How many records have missing values?

SELECT COUNT(*)
from antragsdaten_2022_antrag
WHERE code IS NULL
AND
code_bez IS NULL;

Centered Image

What we have told our database is to give us incomplete records by filtering our table by values where the column "code" and code_bez have no information (IS NULL).

What is the percentage of missing values and complete values in relation of all records in our table.

Now we are going to introduce a new concept in PostgresSQL which is the use of UNION. UNION allows us to join two results of select queries into a single table. First let's focus on what is after the comment / UNION OF TWO TABLES / (I have commented it for simplicity and understanding of the query). What we are doing here is first counting the number of rows where the code and code_bez columns have NULL values. After the count we add the value 'missing_values' in a column called category. Then we do the same but with the NON NULL values of the table antragsdaten_2022_antrag. These two queries we "join" them using the UNION clause in the middle of them. This result we assign the alias "t". Now at the top of the query, we are going to do our calculations. What we do is to select the count column of our newly aliased table "t". We also select the category column, and then we do the percentage calculation where we take the value of count, multiply it by one hundred and divide it by the count of all the entries in the table antragsdaten_2022_antrag. This result we assign the alias of percentage.

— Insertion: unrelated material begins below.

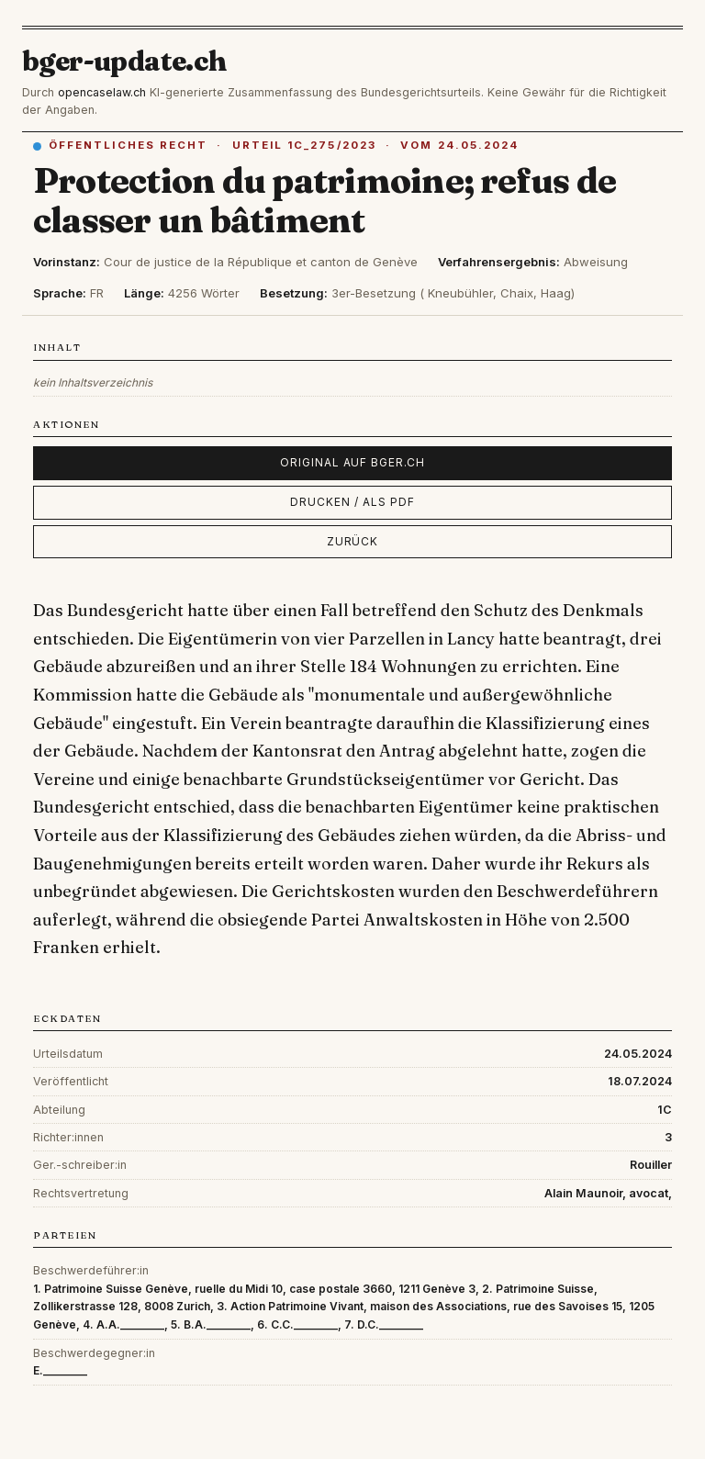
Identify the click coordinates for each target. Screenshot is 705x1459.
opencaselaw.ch (102, 92)
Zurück (353, 541)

select t.count, t.category, 
t.count*100/(select count(*) from antragsdaten_2022_antrag) percentage
from (
/* JOINING TWO TABLES */
SELECT COUNT(*), 'missing_values' category
from antragsdaten_2022_antrag
WHERE code IS NULL
AND
code_bez IS NULL

UNION 

SELECT COUNT(*), 'non_missing_values' category
from antragsdaten_2022_antrag
WHERE code IS NOT NULL
AND
code_bez IS NOT NULL
/*##############################*/
)t

What is the number of parcels by code (crop class)?

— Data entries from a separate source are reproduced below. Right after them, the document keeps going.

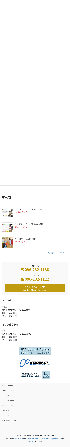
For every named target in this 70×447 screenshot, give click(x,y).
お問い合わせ (7, 405)
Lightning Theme (33, 438)
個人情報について (9, 420)
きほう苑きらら (8, 400)
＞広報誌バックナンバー (57, 252)
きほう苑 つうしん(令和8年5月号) (29, 209)
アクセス (5, 415)
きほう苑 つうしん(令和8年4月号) (29, 224)
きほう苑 (5, 395)
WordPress (19, 438)
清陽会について (8, 390)
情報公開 (5, 410)
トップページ (7, 385)
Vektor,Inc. (30, 441)
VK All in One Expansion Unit (51, 438)
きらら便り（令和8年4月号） (27, 239)
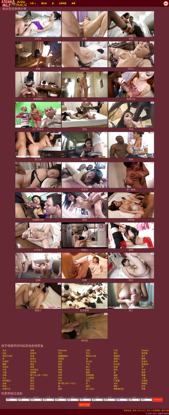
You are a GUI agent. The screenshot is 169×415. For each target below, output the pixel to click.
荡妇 (116, 375)
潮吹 (116, 386)
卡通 (4, 372)
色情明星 (62, 3)
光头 (4, 350)
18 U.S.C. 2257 (144, 410)
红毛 (116, 350)
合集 (4, 383)
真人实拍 (90, 389)
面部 (32, 367)
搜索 (73, 3)
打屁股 (117, 381)
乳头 (88, 353)
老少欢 (89, 361)
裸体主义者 (91, 356)
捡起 (88, 370)
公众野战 (90, 378)
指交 (32, 378)
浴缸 (4, 353)
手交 (60, 353)
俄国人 (117, 359)
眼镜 (32, 389)
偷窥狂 (145, 383)
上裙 (144, 378)
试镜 (4, 375)
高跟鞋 (61, 359)
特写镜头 (6, 381)
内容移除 (156, 410)
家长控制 (165, 410)
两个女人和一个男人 (39, 375)
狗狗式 (33, 353)
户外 (88, 364)
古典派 (145, 381)
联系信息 (127, 410)
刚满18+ (145, 364)
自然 (88, 350)
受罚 (88, 381)
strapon (145, 350)
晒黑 (144, 359)
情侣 (4, 386)
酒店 (60, 367)
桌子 (144, 356)
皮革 (60, 375)
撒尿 (88, 372)
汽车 (4, 370)
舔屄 (88, 386)
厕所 (144, 372)
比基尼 (5, 361)
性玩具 (117, 364)
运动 (116, 383)
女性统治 (34, 370)
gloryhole (62, 350)
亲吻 (60, 370)
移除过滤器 (84, 405)
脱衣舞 (145, 353)
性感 (116, 367)
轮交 (32, 386)
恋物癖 (33, 372)
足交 (32, 383)
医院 (60, 364)
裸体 (60, 389)
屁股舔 (117, 356)
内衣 (60, 378)
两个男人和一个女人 (67, 383)
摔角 (144, 389)
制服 (144, 375)
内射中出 (6, 389)
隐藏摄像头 (63, 356)
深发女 (5, 367)
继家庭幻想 (119, 389)
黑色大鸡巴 (7, 356)
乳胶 (60, 372)
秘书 (116, 361)
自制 (60, 361)
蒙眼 (4, 364)
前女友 (33, 361)
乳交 (144, 370)
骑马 (116, 353)
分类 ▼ (33, 3)
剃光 (116, 370)
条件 (135, 410)
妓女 (144, 386)
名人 (4, 378)
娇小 (88, 367)
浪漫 (32, 356)
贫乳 (116, 378)
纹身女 (145, 361)
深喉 (32, 350)
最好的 (44, 3)
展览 (32, 364)
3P (143, 367)
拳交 (32, 381)
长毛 (60, 381)
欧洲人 (33, 359)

To answer this question, we now introduce a concept which is the GROUP BY. This clause allows us to group results according to the values of a column. This clause becomes effective in cases where we calculate a variable for a group. For example: the number of elements (COUNT clause), or the average (AVG clause), or minimum or maximum values (MIN or MAX respectively). In this example we do it for the number of elements per group. First we apply the COUNT clause for all elements, add the value of the code_bez and code column of the table antragsdaten_2022_antrag, for the records with complete data, grouped by the columns code_bez, code and sorted by the result of count in descending order.

SELECT COUNT(*), code_bez, code
from antragsdaten_2022_antrag
WHERE code IS NOT NULL
AND
code_bez IS NOT NULL
GROUP BY code_bez, code
ORDER BY COUNT DESC

What is the average area of the plots?

For this last query we make use of a PostGIS function ST_Area, which allows us to calculate the area based on the geom column that contains the geometry. We add the value true, after the geom column because it is an area calculated based on a spheroid. The result is returned in square meters, so we divide it by 10 000 to convert this data into hectares. We finish the query by sorting the results by the average values in descending order.

SELECT code, code_bez, AVG(ST_Area(geom, true))/10000 avg_area_m2
from antragsdaten_2022_antrag
WHERE code IS NOT NULL
AND
code_bez IS NOT NULL
GROUP BY code, code_bez
ORDER BY avg_area_m2 DESC

Conclusion

And that concludes this post on my blog. We have started to ingest data in Shapefile format in a database and start making queries using the SQL language.

In a next blog post we will analyze how to make more spatial queries using this table in relation to other tables with other types of information.